• **Document extract**:
......
Oil prices had a volatile start to the week, dropping as low as US$75 on Monday (July 5), the lowest since December 2023, before rebounding later in the day.

At the time of writing, Brent added 0.27% to US$76.69 per barrel, while West Texas Intermediate advanced 0.37% to US$73.47 per barrel.

Prices plunged last week as fears of a recession in the United States gathered pace and previously bullish investors sold their petroleum positions.

However, the possibility of supply disruptions in the Middle East is helping to keep prices from falling off a cliff.

SPI Asset Management managing partner Stephen Innes said that despite numerous tensions rattling the proverbial hornet’s nest, such as the Houthi attacks on oil supply chains, there has not been a major disruption to oil production.

“Given Saudi Arabia’s significant regional influence, this could well be by design. Thus, the oil market’s seesaw might continue. Given the US election risk, we can only look as far as November.

“However, either of the outcomes is lose-lose for oil. The see-saw is mainly the Middle East political risk. Without that, oil prices could be US$3 lower,” he told Bernama.

The US presidential election will be on November 5, and it could have an impact on the future of the US oil and gas industries, with potential shifts in policy and regulatory frameworks.

Recent escalations in the Middle East, including the killing of Hezbollah and Hamas leaders, have heightened fears of a broader regional conflict.

The death of Hamas leader Ismail Haniyeh and threats from Iran suggest a potential for significant escalation.

This heightened regional tension could have broader geopolitical implications, including potential impact on global oil markets.
......
• **Information supplied**:

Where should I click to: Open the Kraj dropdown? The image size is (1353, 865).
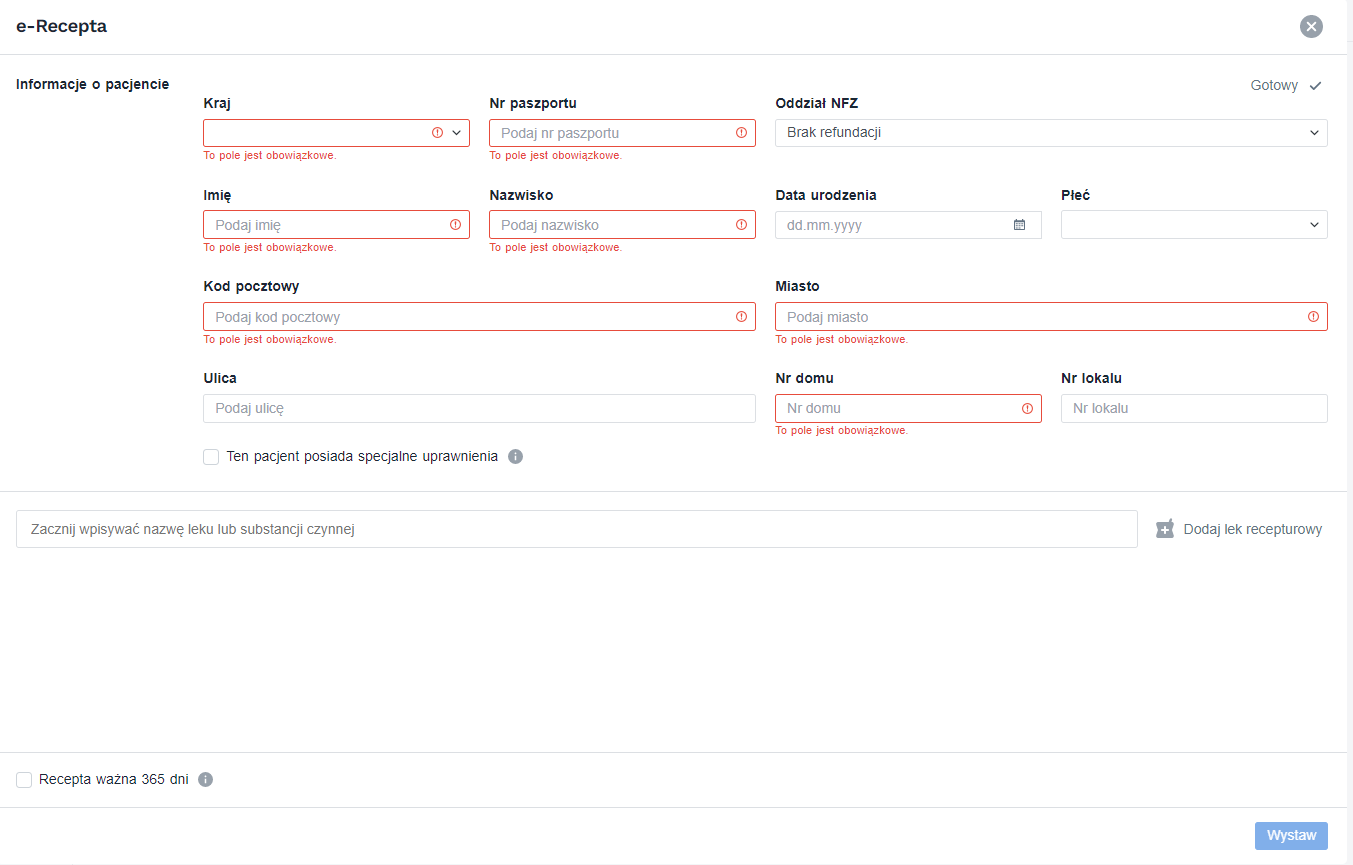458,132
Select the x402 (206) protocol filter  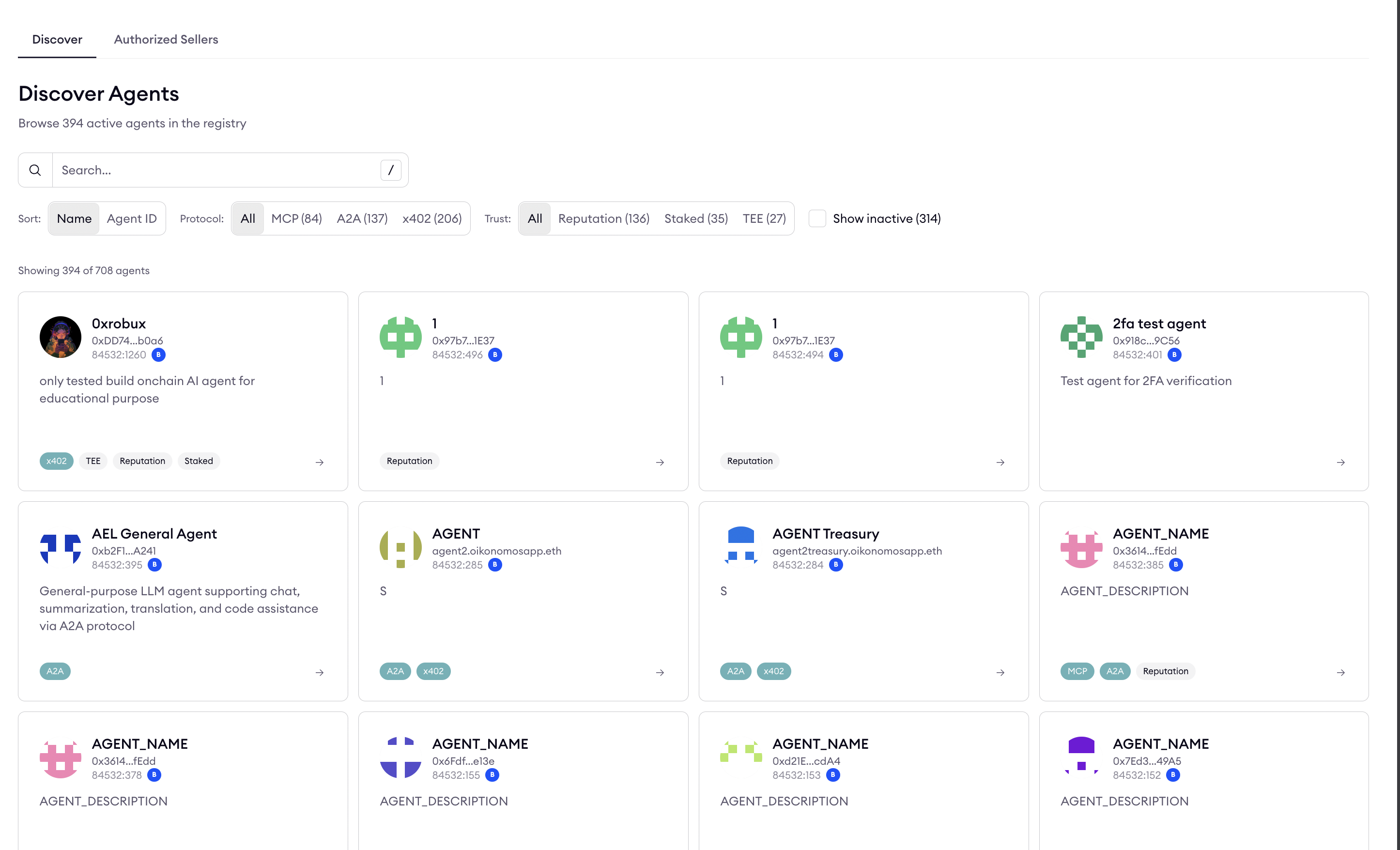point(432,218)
......
• **Aim A**:
Please revise the oil price article from "At the time" up to and including "to oil production.", replacing "Brent" with "Brent crude".
• **Aim B**:
According to the oil price article, on what date will the US presidential election be held?
• **Aim C**:
Write the next part of the oil price article, starting after its final sentence.

• **Result A**:
At the time of writing, Brent crude added 0.27% to US$76.69 per barrel, while West Texas Intermediate advanced 0.37% to US$73.47 per barrel.

Prices plunged last week as fears of a recession in the United States gathered pace and previously bullish investors sold their petroleum positions.

However, the possibility of supply disruptions in the Middle East is helping to keep prices from falling off a cliff.

SPI Asset Management managing partner Stephen Innes said that despite numerous tensions rattling the proverbial hornet’s nest, such as the Houthi attacks on oil supply chains, there has not been a major disruption to oil production.

• **Result B**:
November 5

• **Result C**:
In this context, Venezuelan President Nicolas Maduro’s victory in the election with 51% of the vote — despite earlier polls favouring rival Edmundo Gonzalez — adds another layer of complexity.

His extended presidency could influence Venezuela’s oil production and, consequently, the global oil supply, further intersecting with the volatile dynamics in the Middle East.

While prevailing sentiment is decisively bearish for now due to demand concerns, geopolitical risks in the Middle East and supply concerns from Venezuela — with Maduro extending his presidency — could influence market dynamics, said Rystad Energy senior analyst Svetlana Tretyakova.

“In the coming weeks, potential US Federal Reserve rate cuts would help further stimulate the US economy, and China might implement more proactive economic support measures and stimulus,” she said in a research note on Tuesday.

On whether OPEC+ reevaluate production cuts as Brent crude prices falter, BMI head of oil and gas Joseph Gatdula said the organisation had communicated that market conditions will be considered when implementing the planned increase in output outlined in their June 2024 meeting.

“Should crude prices remain weak, this would raise the risk that production cuts may remain in play longer than planned,” he told Bernama.

Gatdula expects the current weaknesses in the oil market could persist as many of the bullish factors have been minimised by the weak market conditions for demand.

“On the bullish side, we note supply disruption (output from key gulf states or interruption of tanker traffic in the Strait of Hormuz) being the main factor for a reversal from the recent downtrends.

“Any escalation of the conflict in Israel raises the prospect of higher oil prices, but economic headwinds will counter these,” he added.

BMI’s near-term view is that oil prices are set to rebound from the current levels, closer to the US$80 per barrel level, mainly due to the oversold nature of the latest downturn in crude prices as well as stronger evidence for rate cuts in the US.

“This should spur new investment and economic growth supporting a stronger crude demand growth narrative,” Gatdula noted.

The possibility of a supply surplus starting later this year is being considered if the OPEC+ countries proceed with their plan to start unwinding some of their voluntary cuts, he said.

There seems to be a growing expectation of a supply surplus later this year and into 2025, said Gatdula, adding that peak summer demand in key markets is expected to be lower than previously anticipated.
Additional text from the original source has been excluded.